R.E.M. Turns Corn-Belt Rock Gods

New Adventures in Hi-Fi R.E.M Warner Bros.

R.E.M. has reached that zenith of supergroup super-ness that allows a band to create a completely new sound for each album, satisfying its by now numb zombie-fans and hooking in new ones. New Adventures in HiFi, R.E.M.'s latest, is millennia away from the hipness of Monster, substituting rock'n'roll swagger for the earlier album's cyber cool. The departure is so extreme, and the change in genre so overt, that one can't help sensing some irony in this flavor-of-the-week from everyone's favorite emperors of alternative ice cream.

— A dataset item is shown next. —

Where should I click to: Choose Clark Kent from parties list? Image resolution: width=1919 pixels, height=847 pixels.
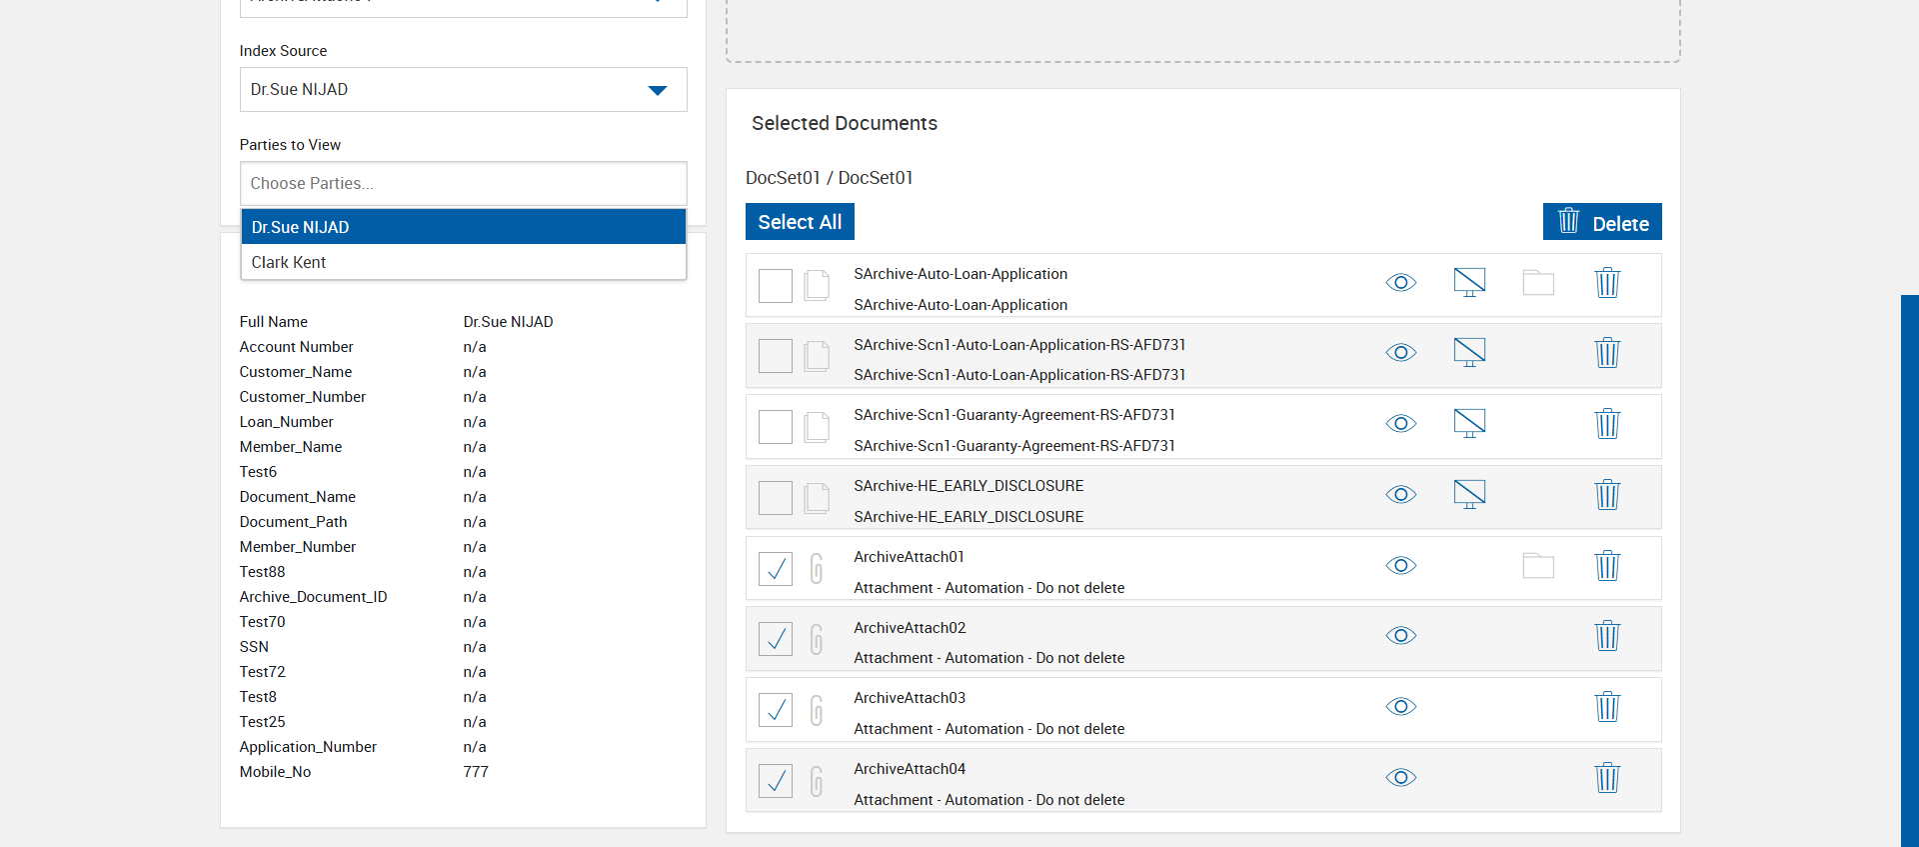click(x=463, y=262)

The first few tracks are rock'n'roll, plain and simple. "How the West Was Won and What it Got Us" has the over-produced slickness of, say, an INXS song; Stipe's voice even has a touch of Michael Hutcheson's throaty howl. Yet "West" succeeds by relying on its lazy seductiveness and evoking the bleary, muted resentment of the afternoon after the morning after.

Unfortunately, the same cannot be said for the bland "Wake-Up Bomb," which seems rife with the trappings of mid-80s rock and roll. "Wake-Up Bomb" packs on the weight of conventional, driving guitar chords, predictable drum patterns, and, deadliest of all, the title sung over and over again as the chorus, a la "Everybody Wang Chung Tonight." A later track, "Bittersweet Me," has the spastic energy, not to mention the intro rhythms and chords, of the Rolling Stones' "Start Me Up."


Even the tracks which don't project the guitar-heavy brashness of corn-belt rock'n'roll heroes fit neatly into other cliches of popular music. The third track, "New Test Leper," is a low key ballad complete with the type of jangly acoustic guitar which seems to typify radio candy marketed towards teenage girls. On this track, and on the ballad "Be Mine," Stipe's voice takes on the sticky sweetness one would expect from Evan Dando, and his lyrics the groveling desperation of Matthew Sweet: "I want to be your Christmas tree...."

The relentless poppiness of much of the album begins to seem ironic when juxtaposed with such truly innovative, unnerving songs as the fifth track, "E-bow the Letter." This song is brimming over with lyrics; words literally spill from line to line. Stipe mesmerizingly free associates about how he can't understand "the star-thing," which seems to refer to the way young kids get fixated on their media heroes. "E-bow" has weight enough to cast the more poppy songs on the album into perspective; in the context of this song, all the various pop genres toyed with on the album, from record-company-Romeo to hard-living-guitar-god, seem purposefully overt and artificial.


Themes of fantasy and insincerity are evident on other tracks as well. A frustrated, angry defensiveness underscores these songs, which, like "E-bow," are among the more successful on the album. "So Fast, So Numb" projects a convincing exasperation with a deluded second person, imploring "This is now! This is here! This is me!" "Electrolite" snidely comments on the slippery and ultimately minimal value of fame: "I'm Steve McQueen/I'm Jimmy Dean/You are the star tonight." That this refusnik sensibility might be the expression of the band's own attitude is teasingly suggested by the song's final line, which is also the final lyric on the album: "I'm outta here."

One reason the issue of persona and role-playing becomes oddly important on this album is the extreme emphasis placed on Stipe's voice. Most songs seem engineered so as to push Stipe's vocals right up to the front of the music, with the instrumentals forming a more distant, solid layer of background noise. Stipe's style and diction has also changed somewhat from previous albums. He sports a breathy, melodic fullness, especially on the single "E-bow the Letter," which is a departure from the stylized, wavery thinness on which his career was built. Certain pronunciations also seem peculiar, even to the point of suggesting a regional accent. It's as if the listener is meant to become confused as to who is singing each successive song.

If all this precocious thumbing of noses at the industry that made them millionaires can be tolerated, R.E.M.'s New Adventures in HiFi is a complex and layered album. And, yes, some of the songs have that trademark R.E.M. neat-and-tidy quality which promises much radio airplay. The album doesn't feel as innovative as Monster, musically speaking, but as the most recent footprint left by a band with seven-league boots, New Adventures in HiFi is inevitably fascinating.